# INTEGRATE

## Overview

INTEGRATE is the most important step ("JOB") of XDS. This steps writes the logfile INTEGRATE.LP. Its task is (for each reflection)

1. to calculate the frame(s) where it contributes, and the pixel positions
2. to integrate, using profile-fitting, the observed pixel contents
3. to write the observed intensities, their standard deviations, their positions and a number of less important data to INTEGRATE.HKL

While it does this, it also refines all geometrical parameters of the diffraction experiment.

## Some explanations of definitions given by Wolfgang Kabsch (slightly edited)

• Observed spot coordinates
1. A pixel is defined 'strong' if its contents is above the mean plus a certain number (say, 3) estimated standard deviations of the surrounding background pixel values.
2. Two 'strong' pixels belong to the same spot if they are found adjacent in 3 dimensions; like x,y,z :: x+1,y,z :: x,y,z+1 :: etc.
3. A spot is defined as the set of all 'strong' pixels being adjacent, directly or indirectly.
4. Observed spot coordinates are defined as centroid of the 'strong' pixels (after background subtraction) and spatial corrections available from the X,Y-lookup tables are added to the centroids.

This definition covers the case that a spot may extend over many images or just appears on a single image. Note that XDS uses z-centroids instead of phi-angles about the spindle axis. This definition allows for bimodal spot shapes as well.

Note that this means that for weak reflections there are no observed spot coordinates.

• Calculated spot coordinates

These are the x,y,z coordinates of the centroid of Gaussians (i.e. unimodal) centered at the ideal Bragg peak x,y,phi using initial guesses for the variances (which are later replaced by estimates using the observed images).

The mapping of each pixel to the Ewald sphere uses a local, reflection specific coordinate system the origin of which corresponding to the ideal Bragg peak x,y,phi.

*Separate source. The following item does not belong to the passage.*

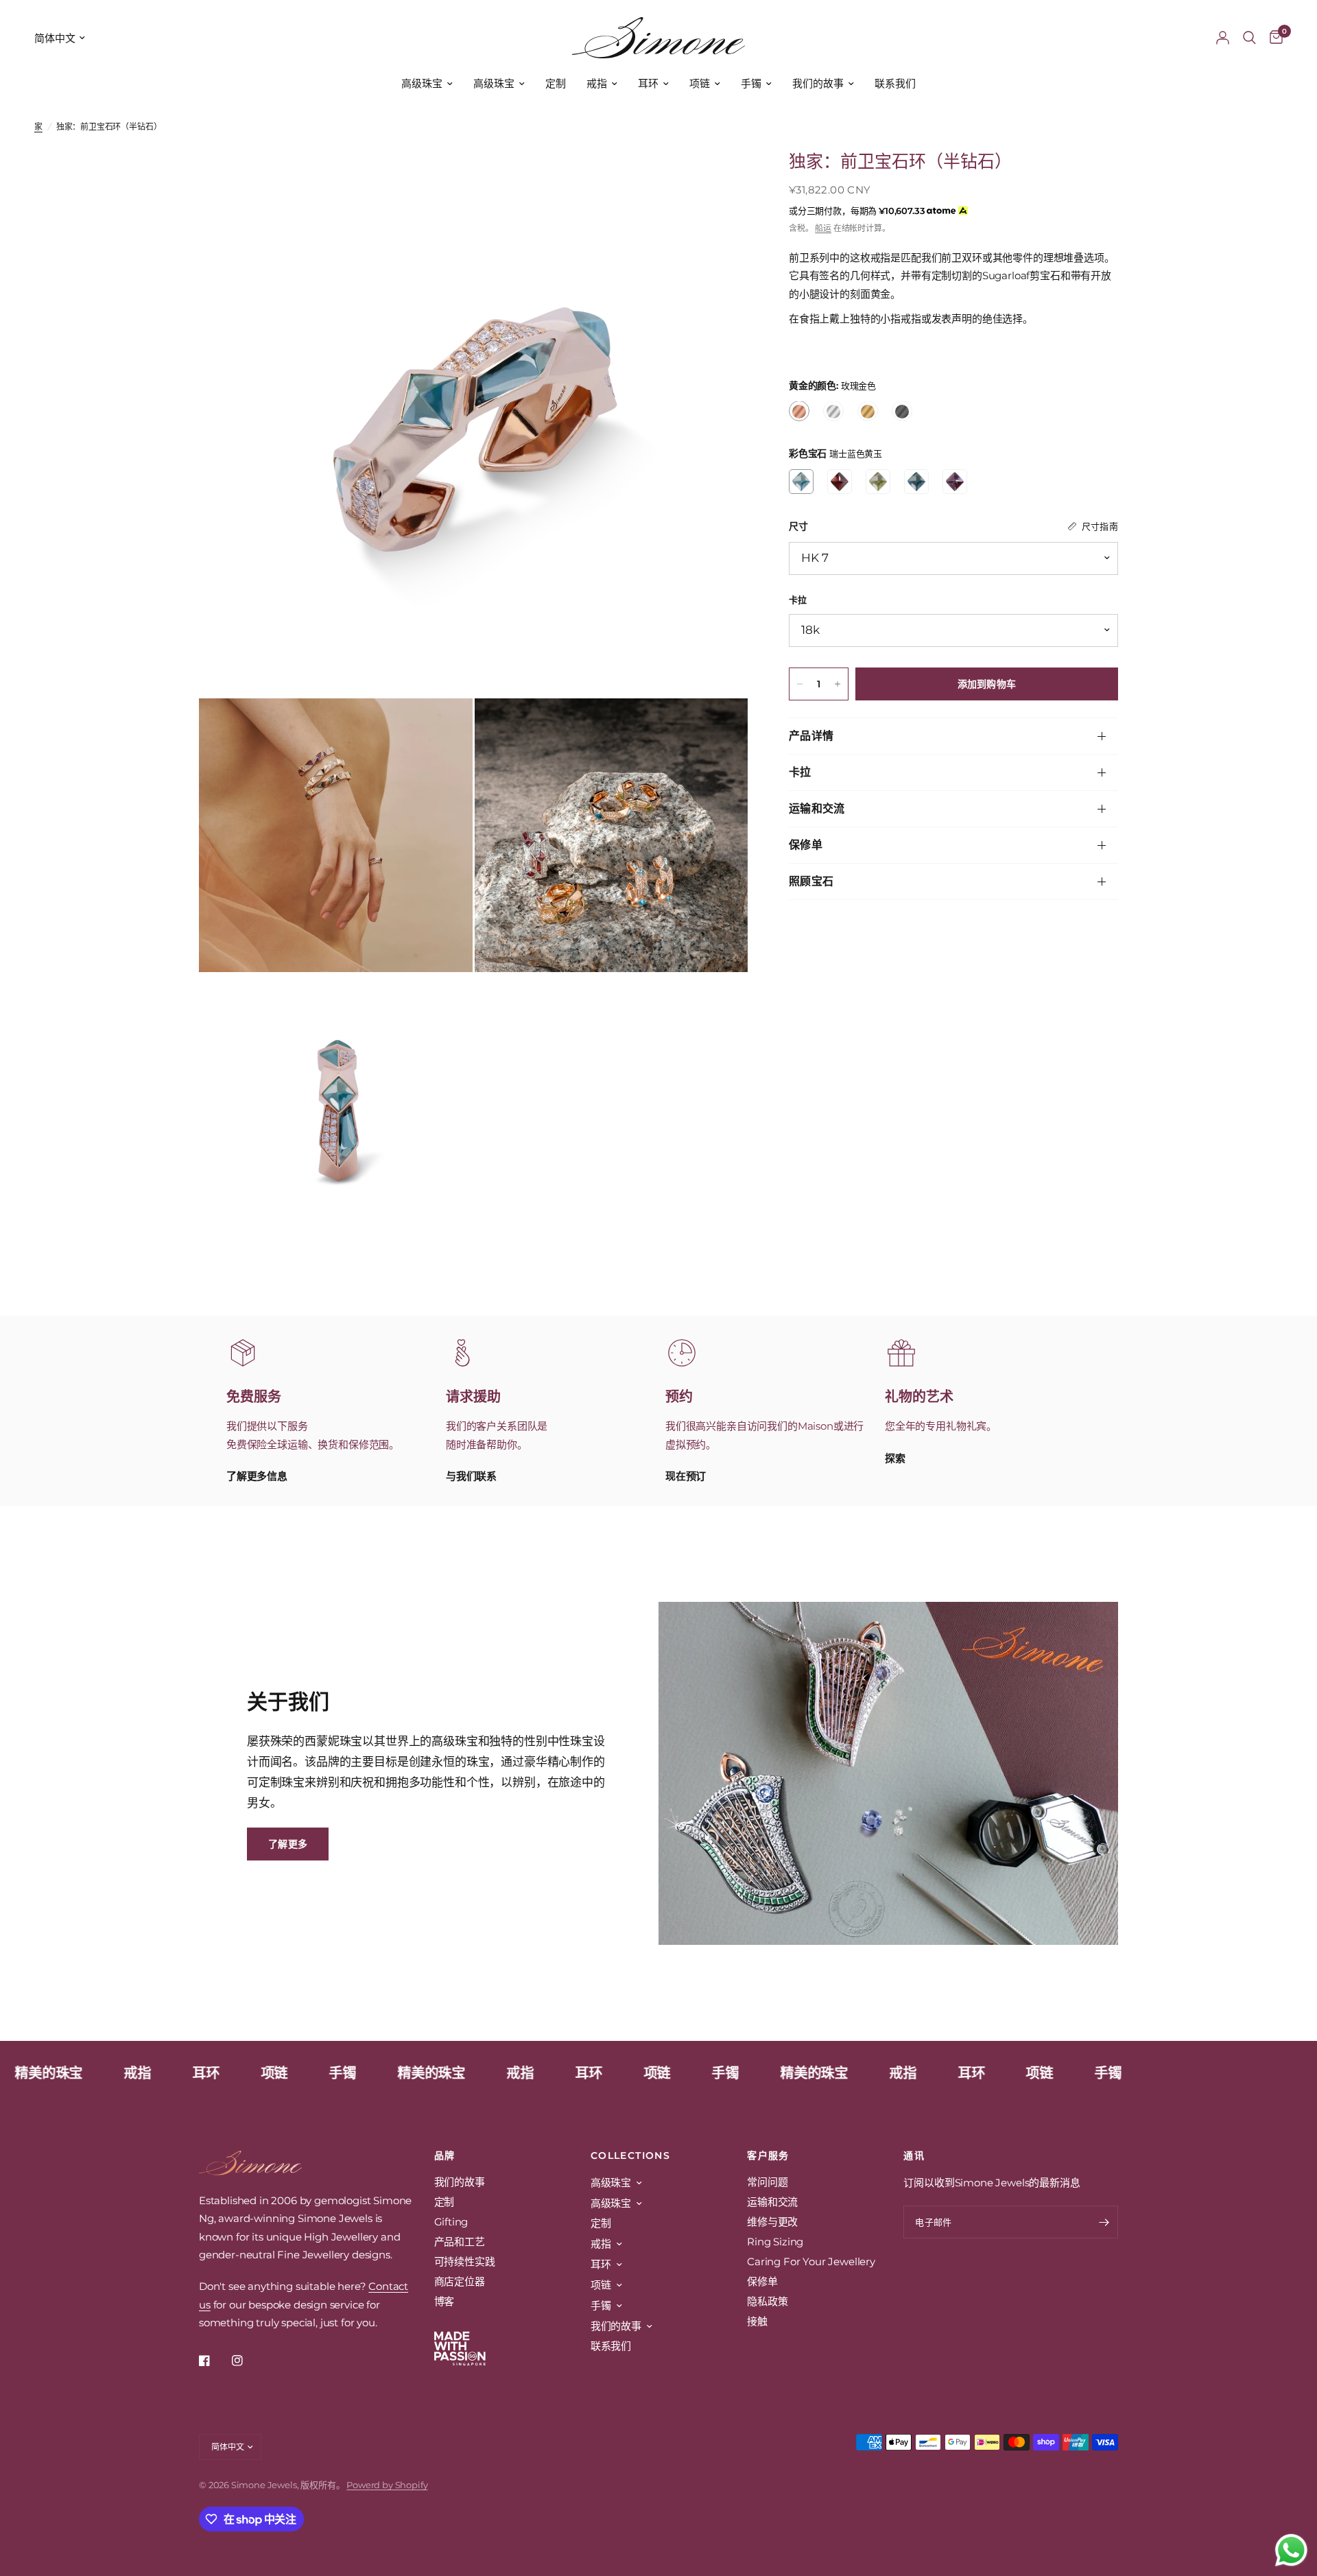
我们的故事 (818, 83)
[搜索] (1249, 38)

This is used for profile fitting and has nothing to do with the definitions of observed and calculated spot coordinates.

XDS does not adjust the integration boxes such as to center them individually on the observed reflections: it only tries to minimize the deviations between observed and calculated spot coordinates by adjusting about a dozen diffraction parameters (those given by REFINE(INTEGRATE)) for the reflections in a certain range of frames (DELPHI).

## How does INTEGRATE treat overlaps?

The integration algorithm proceeds along the following lines:

1. the x,y,z, center of each pixel of the detector is assigned to its nearest (predicted) reflection in reciprocal space ("pixel-labelling", see [1]). (The z coordinate corresponds to phi, and the z pixelsize is delta-phi.)
2. some of these pixels will mostly allow the background estimation, others will mostly contribute to the integration area (but as they are transformed into a local coordinate system [2] there is not a 1:1 relationship). At this step, pixels which should be background but are higher than expected (due to overlap) are rejected.
3. for each reflection, the background is estimated, and the 3D profile is assembled from the pixels contributing to it.
4. the average profile is formed on a grid by superimposition of strong reflections found in step 3. The signal part of the profile is defined by those gridpoints of the average profile that are above a threshold (called "CUT" in XDS.INP).
5. not all pixels of a reflection, which would be required to assemble its full profile (whose shape is given by the average profile formed in step 4), may have been observed due to step 1. Therefore, in another pass, for each reflection, the observed fraction of its theoretical profile is calculated. If this fraction is less than a threshold (called "MINPK" in XDS.INP), this reflection will be discarded ("too much overlap"). If it is above MINPK, the observed intensity (from the incomplete profile) is scaled up with the inverse of the fraction. Of course this scaling-up relies on the accuracy of the average profile.

Among other things, this means that:

• there is no conceptual difference in XDS between overlap on a frame (due to too close detector, or smeared spots), and overlap by phi rotation (due to too large delta-phi, or high mosaicity).
• the program does not look around each reflection to detect an overlap situation, it just gathers the pixels for each reflection. However, each pixel is used for at most one reflection.
• if two reflections differ in phi, but have the same position on the detector, then, as a consequence of step 1 the pixels are assigned to that reflection whose phi-calc is closest to the phi of the frame considered. The relative intensities of these reflections are not taken into account because at this stage they are unknown! Thus, no deconvolution is attempted.
• as a user, when your crystal-detector distance was chosen too low, or the reflections are very broad, or if the crystal has a high mosaicity (all of which result in many overlaps), you may try reducing MINPK down to some percentage between 75 and (say) 50. This will result in more completeness, but you should monitor the quality of the resulting data. Conversely, if you raise MINPK over its default of 75 you will discard more reflections, but the resulting dataset will be a bit cleaner.
• this method degrades if the average profiles cannot be completey formed. This may happen if the reflections are too close in x,y and, at the same time, the mosaicity is high (such that no lunes exist, with edges that help constructing the average profiles).